Há vários romances no universo de Star Wars, realizados ou não. As históricas trágicas de Anakin Skywalker e Padmé Amidala, Han Solo e Leia Organa, Han Solo e Qi’ra (muitos anos antes de Leia), Obi-Wan Kenobi e Satine Kryze, Ben Solo e Rey, Luke Skywalker e Mara Jade, Sabine Wren e Erza Bridge, Din Djarin e Bo Katan, a lista é longa. Para mim, no entanto, nenhuma dupla (mesmo com finais traumáticos como Satine e Padmé), batem a breve e intensa história de amor entre Cassian Andor (Diego Luna) e Jyn Erso (Felicity Jones). Personagens de trajetória breve, no entanto, primordial para todos conteúdos.

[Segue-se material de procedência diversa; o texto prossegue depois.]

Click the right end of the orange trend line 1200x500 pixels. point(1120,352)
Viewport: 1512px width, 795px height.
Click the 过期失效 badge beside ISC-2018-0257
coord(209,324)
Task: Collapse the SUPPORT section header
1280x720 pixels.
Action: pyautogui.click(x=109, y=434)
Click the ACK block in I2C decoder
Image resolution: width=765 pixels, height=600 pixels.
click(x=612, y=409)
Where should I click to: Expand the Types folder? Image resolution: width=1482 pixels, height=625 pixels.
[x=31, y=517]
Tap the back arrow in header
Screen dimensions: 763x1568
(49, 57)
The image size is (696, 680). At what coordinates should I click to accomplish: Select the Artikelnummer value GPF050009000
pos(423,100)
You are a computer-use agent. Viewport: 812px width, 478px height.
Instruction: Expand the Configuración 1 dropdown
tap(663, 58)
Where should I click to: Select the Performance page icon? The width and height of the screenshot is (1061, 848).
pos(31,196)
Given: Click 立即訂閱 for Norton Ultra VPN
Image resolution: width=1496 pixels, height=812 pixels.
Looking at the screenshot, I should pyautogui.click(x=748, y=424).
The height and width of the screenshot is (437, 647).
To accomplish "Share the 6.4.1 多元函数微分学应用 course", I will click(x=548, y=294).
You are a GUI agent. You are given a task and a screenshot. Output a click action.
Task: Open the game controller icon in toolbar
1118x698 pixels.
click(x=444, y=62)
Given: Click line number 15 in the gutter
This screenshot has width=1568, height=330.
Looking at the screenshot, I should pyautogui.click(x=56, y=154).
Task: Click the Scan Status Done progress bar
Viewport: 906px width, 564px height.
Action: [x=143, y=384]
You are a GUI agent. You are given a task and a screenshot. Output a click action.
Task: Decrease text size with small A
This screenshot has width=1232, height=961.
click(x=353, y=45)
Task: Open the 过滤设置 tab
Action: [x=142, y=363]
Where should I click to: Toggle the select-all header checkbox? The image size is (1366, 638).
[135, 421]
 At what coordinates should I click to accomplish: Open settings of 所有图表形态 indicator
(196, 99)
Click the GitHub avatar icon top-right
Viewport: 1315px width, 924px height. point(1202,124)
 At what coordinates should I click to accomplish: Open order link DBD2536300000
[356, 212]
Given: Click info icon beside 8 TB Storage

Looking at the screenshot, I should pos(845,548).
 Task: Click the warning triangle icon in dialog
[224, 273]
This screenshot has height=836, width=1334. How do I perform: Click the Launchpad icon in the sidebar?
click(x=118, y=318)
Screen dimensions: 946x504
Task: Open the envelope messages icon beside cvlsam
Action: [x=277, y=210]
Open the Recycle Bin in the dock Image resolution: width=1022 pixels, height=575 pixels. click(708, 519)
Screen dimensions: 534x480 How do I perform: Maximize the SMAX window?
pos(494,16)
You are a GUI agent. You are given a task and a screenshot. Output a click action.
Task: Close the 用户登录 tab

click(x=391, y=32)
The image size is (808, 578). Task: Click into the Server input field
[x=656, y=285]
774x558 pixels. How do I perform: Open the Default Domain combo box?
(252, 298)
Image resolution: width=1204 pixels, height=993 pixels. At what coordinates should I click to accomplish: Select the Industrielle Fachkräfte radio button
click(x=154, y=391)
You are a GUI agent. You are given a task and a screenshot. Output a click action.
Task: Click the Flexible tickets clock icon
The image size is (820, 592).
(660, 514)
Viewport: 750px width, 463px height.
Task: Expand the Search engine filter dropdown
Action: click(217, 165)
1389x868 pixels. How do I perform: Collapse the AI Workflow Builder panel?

Rogue One é, para mim, o melhor filme de toda franquia, ficando muito próximo do espetacular O Império Contra-Ataca. Amarrado, intenso e com personagens que lutam com apenas esperança como arma (não são Jedis, não são nobres, mas um grupo operário e dedicado), é um filme perfeito. Sem surpresa tenho Andor como o melhor dos spin-offs justamente por retratar o lado humano da Rebelião. Acima de tudo, uma vez que sabemos que os rebeldes citados em uma pequena frase da abertura do clássico de 1977 morreram para poder dar uma chance à Galáxia, é extremamente emocionante. Traz um senso de tragédia que faz tudo mudar de ótica.
O filme não é sobre Cassian Andor, embora seja o primeiro que conhecemos. É sobre Jyn Erso e como foi ela literalmente arrancada da sua família, testemunhando o assassinato de sua mãe e sequestro de seu pai, o melhor engenheiro da Galáxia e criador da Estrela da Morte. Jyn sobreviveu como pôde e é desconfiada de qualquer um, com razão.


A essa altura, Cassian estava cego pela ideologia rebelde, sendo responsável pelo trabalho sujo de matar e roubar, ficando responsável por usar Jyn com o objetivo de destruir a Estrela da Morte e quem estivesse envolvido com ela. Ao longo do caminho, no entanto, essas duas almas gêmeas se conectam. Jyn passa a ter um objetivo e Cassian resgata sua humanidade. É breve, mas lindo. Não há muito mais do que trocas de olhares, mas também a cena mais linda de toda saga: em um elevador escuro, sabendo que estão sem alternativa de escapar, os dois se olham, sozinhos, emocionados. Gosto de que nunca vemos o beijo dos dois. Nem no elevador ou na praia, quando morrem abraçados. Faz tudo ficar ainda mais emocionante.

Essa relação definitiva dos dois é uma sombra dramática em Andor. Cassian era como Jyn, mais do que ela tem tempo de descobrir. Cassian ficou órfão ainda criança, sua única irmã foi separada dele (ainda não sabemos seu destino) e ele viveu anos como um ladrão solitário antes de se tornar o soldado rebelde endurecido pela batalha. Testemunhou dor, fome, tortura e total falta de esperança das pessoas, ser a pessoa que vê Jyn Erso no mesmo lugar que um dia esteve, é muito triste.
Originalmente, o final esperado do casal e do grupo de rebeldes que consegue roubar os planos da Estrela da Morte, permitindo localizar o ponto fraco para destruí-la, era para ser “feliz”. Os roteiristas revisaram a ideia. Afinal, nenhum deles aparecia no filme onde Luke Skywalker (Mark Hamill) destrói a estação militar justamente porque os rebeldes tinham a informação vital. Sabemos que em Star Wars coerência nunca foi um elemento presente na narrativa, mas nesse caso, bateram o pé. E mudaram tudo, mesmo o peso da vitória de Luke. Sem mencionar, como é complexo ver Andor sabendo seu destino.


Assim como hoje em dia os fãs ficaram na torcida por Bo Katan e Din Djarin, muitos ainda discutem o casal Cassian e Jyn. Pra mim não tem dúvida. Minha alma romântica sempre aperta o coração quando penso nos dois e aquele elevador! Por isso em Ahsoka, quando Ezra e Sabine se reencontrarem, estarei feliz de ver pelo menos uma dupla com esperança de futuro na Galáxia que só nos mostra amores impossíveis. Não importa o que digam: a mais forte história de amor em Star Wars é entre Jyn Erso e Cassian Andor.